Sinn ergeben
Es gibt riesige ausländische Büros, die hier kaum einer kennt, weil sie sich wenig um Öffentlichkeitsarbeit scheren. Die Skandinavier White Arkitekter kann man jetzt in der Architekturgalerie München kennenlernen
Text: Paul, Jochen, München
Sinn ergeben
Es gibt riesige ausländische Büros, die hier kaum einer kennt, weil sie sich wenig um Öffentlichkeitsarbeit scheren. Die Skandinavier White Arkitekter kann man jetzt in der Architekturgalerie München kennenlernen
Text: Paul, Jochen, München
White Arkitekter, 1951 von Sidney White und P. A. Ekholm in Göteborg gegründet, ist heute eines der führenden Architekturbüros Skandinaviens. Und mit fast 900 Mitarbeitern und 16 Niederlassungen in Schweden, Dänemark, Norwegen und Großbritannien ist das Büro zwar big, von seiner Haltung her aber so ziemlich das Gegenteil von BIG – auch wenn White-CEO Monica von Schmalensee und Bjarke Ingels gut befreundet sind: Selbstmarketing ist White Arkitekter mit seinen 548 Anteilseignern und 122 Partnern so fremd, dass es seine Arbeiten bisher nirgends ausgestellt hat. Und mehrbändige Werkmonografien wird es wohl auch nie geben. Insofern ist die Ausstellung in der Architekturgalerie München eine Weltpremiere außerhalb der eigenen Büroräumlichkeiten.

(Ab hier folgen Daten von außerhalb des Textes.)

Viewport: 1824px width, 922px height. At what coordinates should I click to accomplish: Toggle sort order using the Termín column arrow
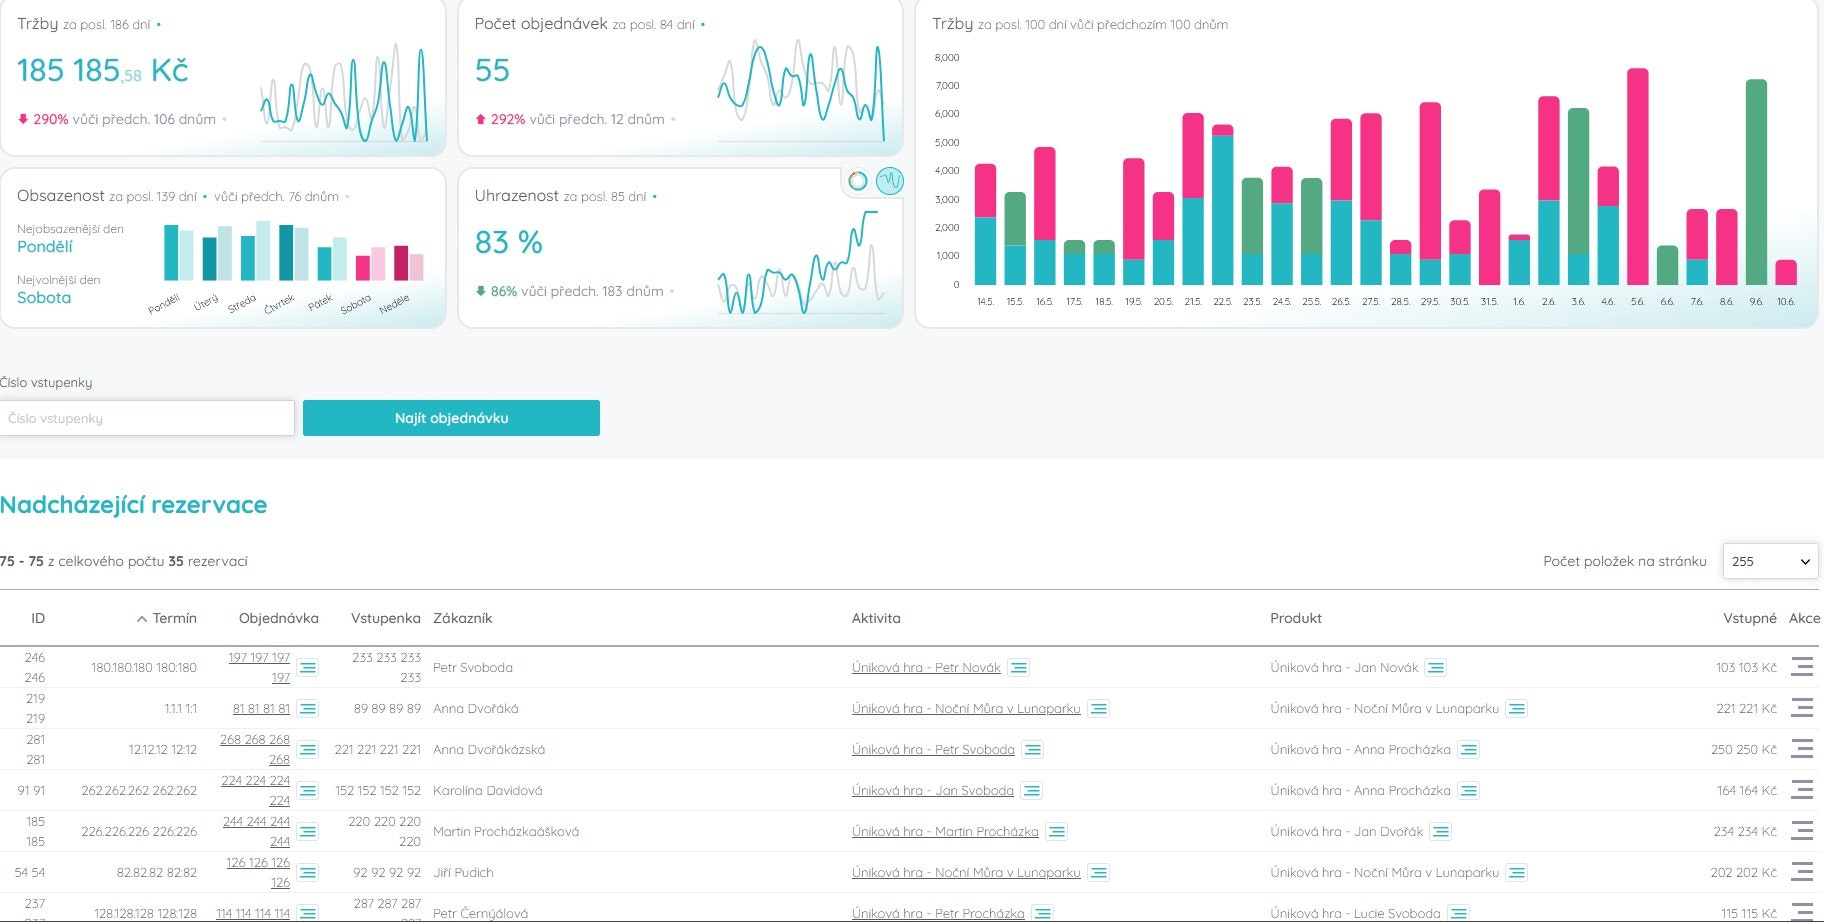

Von Anfang an konzentrierten sich White Arkitekter darauf, was Architektur dazu beitragen kann, das Leben der Menschen zu verbessern – einseitig auf kurzfristigen Gewinn ausgelegte Aufträge lehnt das Büro bis heute ab. 65 Jahre vor Alejandro Aravenas „Reporting from the Front“-Biennale war eine solche Einstellung ihrer Zeit weit voraus.
Als das Büro ab Mitte der 60er Jahre neben Wohnungen auch Schulen, Kaufhäuser und Krankenhäuser plante, erforderte die gestiegene Komplexität der Projekte eine neue Organisationsform: Die Zusammenarbeit in interdisziplinären Teams an jedem Projekt ist bis heute zentral für das Selbstverständnis des Büros, das sich selbst als ein „Kollektiv von Menschen, die sich für Menschen interessieren“ beschreibt und nicht nur großen Wert auf Forschung und Entwicklung legt, sondern dafür mit ARQ einen büroeigenen Forschungsfonds aufgelegt hat. Neben Architekten und Ingenieuren beschäftigt das Büro Anthropologen, Künstler, Lichtdesigner, Innenarchitekten, Nachhaltigkeitsexperten, Naturwissenschaftler, Stadtplaner sowie Landschaftsarchitekten.
Der Ausstellungstitel, „Make Sense“, ist für White Arkitekter gleichzeitig Antrieb für ihre Arbeit und Mindestanforderung an die realisierten Projekte: Damit etwas „Sinn ergibt“, braucht es neben fundiertem Wissen vor allem Neugier und die Fähigkeit, dialogische Prozesse zu strukturieren und zu moderieren. Die Schau zeigt das Spektrum des Büros anhand von 80 Projekten: Büro- und Geschäftshäuser, Gesundheitsbauten, Museen, Stadtplanung, Landschaftsarchitektur, Schulen, Universitäten und Wohnhäuser. Die verteilen sich wie die Kärtchen eines Memory-Spiels über die Wände der Galerieräume.
Gegliedert sind sie nicht typologisch oder chronologisch, sondern nach unterschiedlichen Lichtstimmungen: Dem Tageslicht des skandinavischen Sommers – laut der Einladungskarte „reine Magie“ – und dem Dämmerlicht der Winternächte. Dafür haben die Ausstellungsgestalter nicht nur die jeweilige Lichttemperatur mittels LED-Leuchten „nachgebaut“, sondern die Fotografien der vorgestellten Projekte auch so ausgewählt, dass sie thematisch zur jeweiligen Lichtstimmung der unterschiedlichen Räume passen: „Tageslicht-Projekte“ sind an einem möglichst sonnigen Tag aufgenommen, „Dämmerlicht-Projekte“ bei einbrechender Dunkelheit.